§ **Task requirements**
Only the lines below between the ones containing "Links (515, 252)" and "KC VA Medical", inclusive, are to be reproduced, each exactly as it stands.

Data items
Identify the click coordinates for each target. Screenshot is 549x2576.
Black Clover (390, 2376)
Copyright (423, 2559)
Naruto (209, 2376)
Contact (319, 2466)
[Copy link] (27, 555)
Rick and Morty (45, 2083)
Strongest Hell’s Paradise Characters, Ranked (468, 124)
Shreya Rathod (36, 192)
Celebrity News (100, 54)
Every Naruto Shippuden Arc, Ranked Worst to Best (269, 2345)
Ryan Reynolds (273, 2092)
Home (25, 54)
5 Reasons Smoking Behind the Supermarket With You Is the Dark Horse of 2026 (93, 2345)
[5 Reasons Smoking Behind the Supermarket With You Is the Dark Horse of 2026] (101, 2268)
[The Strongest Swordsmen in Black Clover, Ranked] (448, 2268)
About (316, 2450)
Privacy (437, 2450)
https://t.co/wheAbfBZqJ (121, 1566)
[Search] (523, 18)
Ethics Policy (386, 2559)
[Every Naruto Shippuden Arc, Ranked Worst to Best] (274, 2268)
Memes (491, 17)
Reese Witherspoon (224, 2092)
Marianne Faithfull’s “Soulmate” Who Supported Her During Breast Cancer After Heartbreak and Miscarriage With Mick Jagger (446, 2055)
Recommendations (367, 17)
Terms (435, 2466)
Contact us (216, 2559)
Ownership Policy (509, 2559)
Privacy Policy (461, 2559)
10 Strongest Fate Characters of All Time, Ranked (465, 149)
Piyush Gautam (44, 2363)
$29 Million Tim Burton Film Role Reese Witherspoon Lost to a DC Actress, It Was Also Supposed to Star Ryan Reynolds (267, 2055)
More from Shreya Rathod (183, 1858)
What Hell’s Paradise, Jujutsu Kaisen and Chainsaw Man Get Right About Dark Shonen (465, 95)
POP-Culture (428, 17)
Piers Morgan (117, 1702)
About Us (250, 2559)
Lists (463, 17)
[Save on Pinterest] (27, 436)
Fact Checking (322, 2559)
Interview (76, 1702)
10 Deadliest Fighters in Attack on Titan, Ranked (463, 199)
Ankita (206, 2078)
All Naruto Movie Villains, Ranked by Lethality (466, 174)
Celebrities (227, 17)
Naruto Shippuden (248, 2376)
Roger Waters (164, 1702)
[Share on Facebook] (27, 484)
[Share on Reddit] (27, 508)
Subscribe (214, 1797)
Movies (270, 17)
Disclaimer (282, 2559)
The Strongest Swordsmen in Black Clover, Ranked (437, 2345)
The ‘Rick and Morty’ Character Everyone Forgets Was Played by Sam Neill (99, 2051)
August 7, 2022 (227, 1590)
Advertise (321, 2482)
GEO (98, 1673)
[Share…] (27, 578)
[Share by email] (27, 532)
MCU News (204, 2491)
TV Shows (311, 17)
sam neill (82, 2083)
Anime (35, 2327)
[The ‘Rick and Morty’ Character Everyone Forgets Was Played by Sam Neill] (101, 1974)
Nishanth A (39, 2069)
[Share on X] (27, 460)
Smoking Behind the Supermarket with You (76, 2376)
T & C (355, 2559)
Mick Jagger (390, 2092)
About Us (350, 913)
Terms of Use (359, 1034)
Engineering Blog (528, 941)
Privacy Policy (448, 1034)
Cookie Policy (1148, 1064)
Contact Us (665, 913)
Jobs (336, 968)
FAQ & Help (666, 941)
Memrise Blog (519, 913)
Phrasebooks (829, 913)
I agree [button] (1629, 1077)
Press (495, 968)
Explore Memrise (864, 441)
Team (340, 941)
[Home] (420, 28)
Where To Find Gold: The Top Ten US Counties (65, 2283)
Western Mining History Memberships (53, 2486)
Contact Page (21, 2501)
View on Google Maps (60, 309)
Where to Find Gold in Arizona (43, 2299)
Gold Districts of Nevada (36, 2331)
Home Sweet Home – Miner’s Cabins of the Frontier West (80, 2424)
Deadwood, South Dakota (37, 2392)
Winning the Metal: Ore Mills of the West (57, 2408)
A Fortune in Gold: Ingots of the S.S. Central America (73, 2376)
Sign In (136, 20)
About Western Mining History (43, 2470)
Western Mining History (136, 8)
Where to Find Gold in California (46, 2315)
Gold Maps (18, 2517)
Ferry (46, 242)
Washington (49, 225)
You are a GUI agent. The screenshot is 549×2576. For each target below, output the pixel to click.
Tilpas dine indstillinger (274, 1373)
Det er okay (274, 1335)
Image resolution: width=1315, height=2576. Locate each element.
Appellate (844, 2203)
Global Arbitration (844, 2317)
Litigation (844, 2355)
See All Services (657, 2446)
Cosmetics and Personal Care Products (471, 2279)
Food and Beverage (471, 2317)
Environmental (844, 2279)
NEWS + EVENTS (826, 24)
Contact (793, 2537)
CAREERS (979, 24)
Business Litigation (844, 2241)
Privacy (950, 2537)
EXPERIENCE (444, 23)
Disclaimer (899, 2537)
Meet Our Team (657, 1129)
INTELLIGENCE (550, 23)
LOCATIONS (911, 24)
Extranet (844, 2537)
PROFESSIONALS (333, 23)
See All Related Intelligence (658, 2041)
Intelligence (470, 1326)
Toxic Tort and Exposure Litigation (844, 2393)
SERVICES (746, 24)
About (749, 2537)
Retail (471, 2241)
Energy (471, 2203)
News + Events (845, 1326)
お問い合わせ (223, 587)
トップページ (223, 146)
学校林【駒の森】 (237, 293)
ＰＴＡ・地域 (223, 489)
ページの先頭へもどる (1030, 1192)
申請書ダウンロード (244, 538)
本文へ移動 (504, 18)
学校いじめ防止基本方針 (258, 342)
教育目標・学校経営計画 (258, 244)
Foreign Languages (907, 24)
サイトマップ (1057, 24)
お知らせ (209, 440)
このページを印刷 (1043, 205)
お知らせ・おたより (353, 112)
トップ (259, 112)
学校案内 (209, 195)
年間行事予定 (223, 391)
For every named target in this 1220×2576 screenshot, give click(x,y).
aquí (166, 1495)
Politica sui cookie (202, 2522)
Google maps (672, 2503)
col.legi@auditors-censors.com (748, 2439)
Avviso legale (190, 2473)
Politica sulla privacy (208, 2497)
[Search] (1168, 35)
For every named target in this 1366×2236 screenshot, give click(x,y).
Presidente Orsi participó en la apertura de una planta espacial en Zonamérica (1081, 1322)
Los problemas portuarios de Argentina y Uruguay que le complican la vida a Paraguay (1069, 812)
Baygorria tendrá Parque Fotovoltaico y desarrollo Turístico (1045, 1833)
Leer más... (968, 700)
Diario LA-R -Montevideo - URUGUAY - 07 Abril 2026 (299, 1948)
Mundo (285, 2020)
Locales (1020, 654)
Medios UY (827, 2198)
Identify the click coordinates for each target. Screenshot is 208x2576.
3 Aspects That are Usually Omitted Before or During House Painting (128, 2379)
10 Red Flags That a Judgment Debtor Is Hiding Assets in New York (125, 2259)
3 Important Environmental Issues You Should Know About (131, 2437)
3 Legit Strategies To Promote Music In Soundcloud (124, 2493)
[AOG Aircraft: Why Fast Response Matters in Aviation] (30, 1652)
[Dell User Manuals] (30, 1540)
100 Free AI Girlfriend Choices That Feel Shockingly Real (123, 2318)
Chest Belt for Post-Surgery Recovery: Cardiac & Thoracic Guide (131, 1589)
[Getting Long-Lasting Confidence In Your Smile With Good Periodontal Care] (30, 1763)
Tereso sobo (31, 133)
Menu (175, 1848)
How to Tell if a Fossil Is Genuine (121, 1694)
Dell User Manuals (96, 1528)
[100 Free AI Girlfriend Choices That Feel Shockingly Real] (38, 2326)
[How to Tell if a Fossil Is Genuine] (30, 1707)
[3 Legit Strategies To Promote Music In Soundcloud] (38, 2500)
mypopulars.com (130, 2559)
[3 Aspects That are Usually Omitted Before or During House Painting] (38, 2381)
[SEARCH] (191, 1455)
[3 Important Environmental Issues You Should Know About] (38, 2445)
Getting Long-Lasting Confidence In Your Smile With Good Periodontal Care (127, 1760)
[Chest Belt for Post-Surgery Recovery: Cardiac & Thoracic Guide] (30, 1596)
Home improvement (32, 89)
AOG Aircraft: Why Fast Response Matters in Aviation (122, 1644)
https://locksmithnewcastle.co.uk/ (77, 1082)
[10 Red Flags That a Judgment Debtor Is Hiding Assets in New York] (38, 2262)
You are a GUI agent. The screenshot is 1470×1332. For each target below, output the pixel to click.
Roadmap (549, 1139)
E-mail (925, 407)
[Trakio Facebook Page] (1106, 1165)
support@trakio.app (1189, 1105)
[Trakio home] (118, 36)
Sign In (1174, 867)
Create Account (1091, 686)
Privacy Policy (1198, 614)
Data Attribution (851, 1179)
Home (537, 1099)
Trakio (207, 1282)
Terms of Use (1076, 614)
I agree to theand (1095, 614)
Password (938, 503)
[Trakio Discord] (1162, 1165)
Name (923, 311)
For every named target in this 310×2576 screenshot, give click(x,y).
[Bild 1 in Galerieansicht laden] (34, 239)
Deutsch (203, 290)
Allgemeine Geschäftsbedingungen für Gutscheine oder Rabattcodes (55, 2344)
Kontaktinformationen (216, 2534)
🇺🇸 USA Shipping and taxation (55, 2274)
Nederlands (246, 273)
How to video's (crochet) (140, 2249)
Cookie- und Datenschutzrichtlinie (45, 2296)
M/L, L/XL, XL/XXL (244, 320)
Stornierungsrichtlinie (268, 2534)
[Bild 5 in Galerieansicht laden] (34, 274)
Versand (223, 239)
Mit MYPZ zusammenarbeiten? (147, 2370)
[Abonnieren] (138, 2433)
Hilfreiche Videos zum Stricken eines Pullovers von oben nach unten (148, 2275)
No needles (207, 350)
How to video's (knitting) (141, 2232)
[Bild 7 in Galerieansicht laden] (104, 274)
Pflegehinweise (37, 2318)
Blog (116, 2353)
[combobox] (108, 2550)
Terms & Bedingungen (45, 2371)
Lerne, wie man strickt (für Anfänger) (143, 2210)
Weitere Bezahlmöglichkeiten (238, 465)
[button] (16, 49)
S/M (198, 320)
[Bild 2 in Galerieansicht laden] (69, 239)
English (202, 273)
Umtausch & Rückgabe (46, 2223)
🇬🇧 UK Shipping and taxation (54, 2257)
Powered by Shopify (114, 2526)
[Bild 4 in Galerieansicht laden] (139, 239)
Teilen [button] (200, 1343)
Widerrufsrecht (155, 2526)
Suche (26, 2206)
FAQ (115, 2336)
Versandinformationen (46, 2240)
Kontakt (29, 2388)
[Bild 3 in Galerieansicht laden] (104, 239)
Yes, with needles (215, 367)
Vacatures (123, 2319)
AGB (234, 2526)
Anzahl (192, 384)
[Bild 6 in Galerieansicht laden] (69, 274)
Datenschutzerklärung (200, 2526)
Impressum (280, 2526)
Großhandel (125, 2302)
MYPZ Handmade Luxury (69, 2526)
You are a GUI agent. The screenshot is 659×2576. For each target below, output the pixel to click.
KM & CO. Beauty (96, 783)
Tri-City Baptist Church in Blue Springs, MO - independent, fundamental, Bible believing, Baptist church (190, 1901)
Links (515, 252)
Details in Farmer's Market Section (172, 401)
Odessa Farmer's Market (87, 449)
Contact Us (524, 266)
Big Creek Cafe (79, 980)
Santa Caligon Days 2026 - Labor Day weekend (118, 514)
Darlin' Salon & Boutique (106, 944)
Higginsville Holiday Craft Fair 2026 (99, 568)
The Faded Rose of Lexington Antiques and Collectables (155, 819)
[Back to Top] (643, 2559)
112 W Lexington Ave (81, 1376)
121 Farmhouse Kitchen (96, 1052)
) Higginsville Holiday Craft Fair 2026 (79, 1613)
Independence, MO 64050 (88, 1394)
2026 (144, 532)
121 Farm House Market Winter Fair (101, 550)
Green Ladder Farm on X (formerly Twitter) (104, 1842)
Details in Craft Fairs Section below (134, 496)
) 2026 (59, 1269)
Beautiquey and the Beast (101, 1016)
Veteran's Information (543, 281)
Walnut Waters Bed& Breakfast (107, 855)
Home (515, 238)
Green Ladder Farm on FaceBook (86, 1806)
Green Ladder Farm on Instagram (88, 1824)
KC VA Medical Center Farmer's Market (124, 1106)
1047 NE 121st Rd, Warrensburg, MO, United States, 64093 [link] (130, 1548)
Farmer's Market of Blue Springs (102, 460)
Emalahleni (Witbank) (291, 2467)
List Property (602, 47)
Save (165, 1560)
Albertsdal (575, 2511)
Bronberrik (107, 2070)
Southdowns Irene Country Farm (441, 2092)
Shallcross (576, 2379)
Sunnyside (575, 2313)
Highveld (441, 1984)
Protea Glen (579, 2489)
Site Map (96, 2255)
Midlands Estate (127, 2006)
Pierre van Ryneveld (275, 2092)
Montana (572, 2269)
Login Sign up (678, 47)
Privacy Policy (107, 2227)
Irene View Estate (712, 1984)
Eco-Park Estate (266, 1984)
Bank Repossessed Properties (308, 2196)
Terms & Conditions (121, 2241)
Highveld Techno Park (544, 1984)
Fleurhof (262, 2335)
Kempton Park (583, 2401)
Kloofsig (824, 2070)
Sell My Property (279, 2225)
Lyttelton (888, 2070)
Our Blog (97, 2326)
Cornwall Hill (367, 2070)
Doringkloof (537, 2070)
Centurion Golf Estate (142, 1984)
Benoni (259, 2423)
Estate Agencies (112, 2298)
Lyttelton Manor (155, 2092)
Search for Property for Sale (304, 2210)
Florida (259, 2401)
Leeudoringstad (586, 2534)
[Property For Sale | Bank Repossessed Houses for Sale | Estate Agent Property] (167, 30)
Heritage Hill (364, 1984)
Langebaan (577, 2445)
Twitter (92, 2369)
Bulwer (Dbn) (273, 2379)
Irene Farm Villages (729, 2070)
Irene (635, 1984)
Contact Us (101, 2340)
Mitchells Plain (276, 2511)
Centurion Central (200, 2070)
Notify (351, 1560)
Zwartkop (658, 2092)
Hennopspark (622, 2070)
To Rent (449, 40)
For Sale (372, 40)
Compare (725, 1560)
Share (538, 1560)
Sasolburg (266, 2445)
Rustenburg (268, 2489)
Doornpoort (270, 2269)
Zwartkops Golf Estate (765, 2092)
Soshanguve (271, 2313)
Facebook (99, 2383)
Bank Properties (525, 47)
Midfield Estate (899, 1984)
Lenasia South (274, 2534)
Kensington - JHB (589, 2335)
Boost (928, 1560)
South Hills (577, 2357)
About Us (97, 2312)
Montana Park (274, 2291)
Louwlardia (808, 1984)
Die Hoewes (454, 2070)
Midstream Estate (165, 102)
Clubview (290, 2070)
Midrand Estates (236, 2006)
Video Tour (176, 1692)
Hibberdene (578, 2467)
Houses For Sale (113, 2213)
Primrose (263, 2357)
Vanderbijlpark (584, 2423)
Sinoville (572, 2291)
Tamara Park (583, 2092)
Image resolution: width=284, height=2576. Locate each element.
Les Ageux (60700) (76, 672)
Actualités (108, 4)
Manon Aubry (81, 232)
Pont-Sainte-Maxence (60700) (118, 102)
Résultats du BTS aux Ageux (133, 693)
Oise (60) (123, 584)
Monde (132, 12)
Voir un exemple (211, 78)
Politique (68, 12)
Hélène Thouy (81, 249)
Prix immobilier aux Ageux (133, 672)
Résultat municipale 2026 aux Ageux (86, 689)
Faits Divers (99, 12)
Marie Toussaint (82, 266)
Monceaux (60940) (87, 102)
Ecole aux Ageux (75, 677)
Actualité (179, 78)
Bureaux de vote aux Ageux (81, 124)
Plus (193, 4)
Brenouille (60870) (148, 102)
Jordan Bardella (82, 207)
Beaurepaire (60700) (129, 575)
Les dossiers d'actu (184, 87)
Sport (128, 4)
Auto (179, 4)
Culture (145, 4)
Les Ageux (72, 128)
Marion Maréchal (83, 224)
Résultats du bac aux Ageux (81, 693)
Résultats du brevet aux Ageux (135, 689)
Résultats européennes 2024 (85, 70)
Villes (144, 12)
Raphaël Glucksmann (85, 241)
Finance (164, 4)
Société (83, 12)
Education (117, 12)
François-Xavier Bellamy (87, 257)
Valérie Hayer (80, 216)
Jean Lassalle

§ **Task result**
Links (515, 252)
Details in Farmer's Market Section (172, 401)
Odessa Farmer's Market (87, 449)
Contact Us (524, 266)
Big Creek Cafe (79, 980)
Santa Caligon Days 2026 - Labor Day weekend (118, 514)
Darlin' Salon & Boutique (106, 944)
Higginsville Holiday Craft Fair 2026 (99, 568)
The Faded Rose of Lexington Antiques and Collectables (155, 819)
[Back to Top] (643, 2559)
112 W Lexington Ave (81, 1376)
121 Farmhouse Kitchen (96, 1052)
) Higginsville Holiday Craft Fair 2026 (79, 1613)
Independence, MO 64050 (88, 1394)
2026 (144, 532)
121 Farm House Market Winter Fair (101, 550)
Green Ladder Farm on X (formerly Twitter) (104, 1842)
Details in Craft Fairs Section below (134, 496)
) 2026 (59, 1269)
Beautiquey and the Beast (101, 1016)
Veteran's Information (543, 281)
Walnut Waters Bed& Breakfast (107, 855)
Home (515, 238)
Green Ladder Farm on FaceBook (86, 1806)
Green Ladder Farm on Instagram (88, 1824)
KC VA Medical Center Farmer's Market (124, 1106)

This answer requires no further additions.